Cela ressemble beaucoup à l’histoire de ma famille. Je suis censée venir d’une famille protestante du centre de la France. Depuis que j’ai 15 ans, 18 ans, je ne cesse de découvrir autre chose. Juive italienne, notamment, et il y a aussi Prague, et Salonique. Je suis fascinée par la manière dont les histoires familiales disparaissent, et cela arrive plus qu’on ne croit. Je comprends très bien le besoin d’assimilation. Mais découvrir un ancêtre ancien rabbin de Venise, par exemple, il y a des siècles, comprenez que ce soit troublant. Tous ces sujets me hantent, depuis 40 ans. Qui sommes-nous? Personne n’a échappé aux migrations, aux exils, aux bouleverseements, aux arrachements. Seulement l’histoire n’a pas été écrite. Nous ne savons rien de rien, mais il reste, justement, d’étranges et troublantes traces. C’est un fil à remonter. En ce qui me concerne, le travail d’une vie.

Jen aussi a dans son sang l’histoire tragique d’un peuple, celui des Arméniens. Peut être vous aviez l’intention de créer un lien entre ces deux peuples, le grecq-juif de Valentine et l’arménien de Jen, à travers l’amitié des deux femmes?

Les Arméniens ont vécu des périodes d’extermination abominables, et des périodes florissantes. Ils ont beaucoup en commun avec le peuple juif. Ce sont des frères et des soeurs de destin. J’ai une amie arménienne, nous sommes sur la même longueur d’ondes: toujours en alerte, toujours lucides, et voulant toujours célébrer la vie, sans attendre. Qui sait de quoi demain sera fait. Deux peuples qui ont en commun l’amour de la vie, précisément parce que celle-ci n’est jamais garantie.

Les voix du passé qui prendent du corps au présent sont un élement narratif de grand impact dans le roman et ils rendent très incisif le thème de la mémoire. D’où est que vous avez pris cette idée?
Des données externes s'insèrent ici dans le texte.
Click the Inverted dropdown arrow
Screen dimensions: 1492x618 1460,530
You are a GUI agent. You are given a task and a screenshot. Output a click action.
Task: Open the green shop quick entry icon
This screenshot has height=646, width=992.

Je ne sais pas. Je ne sais pas toujours analyser ce que j’écrit. Mais je crois que le corps est un véhicule pour les traces. Le corps exprime des choses, parfois trop lourdes, héritées, et on ne sait même pas de qui, de quoi! Il faudrait peut-être vers l’âge de 20 ans faire une thérapie transgénérationnelle pour se débarrasser de ce qui ne nous appartient pas. Nous sommes tellement constitués de ceux qui nous ont précédés, de leur vécu…Il faut en garder le meilleur? Et aller bien!

Vôtre roman est plein de rebondissements, personnages, changements de scenario et èvenements surprenants. Caroline ècrivaine a-t-elle demandé l’aide de Caroline scénariste, ou bien elles sont deux entitées separées que ne se rencontrent jamais?

Ce sont deux entités qui ne se rencontrent JAMAIS. Et leur relation n’est pas forcément harmonieuse. Mes romans sont le fond de mon coeur, de mon âme, j’ai envie de dire, ma chair et mon sang. Un scénario, c’est surtout un exercice de construction, assez rationnel, dans lequel assez vite on est obligé de se brider, pour tout un tas de raisons. Donc je m’exprime, pleinement, dans mes livres, seulement dans mes livres.

Le roman se termine avec une question, que Valentine pose à Milo:

“Nous ne devon oublier, ça c’est la chose la plus importante, tu comprend, mon amour?”

Je pose la question à vous: est que nous l’avon compris?

Oublier d’où l’on vient, en tant qu’individu, en tant que famille, en tant que peuple, c’est la fin, de tout. Nous sommes d’où nous venons. Nous sommes ceux qui nous ont précédés. S’il on oublie ça, on est un être sans histoire, sans racine, rien, on devient…personne.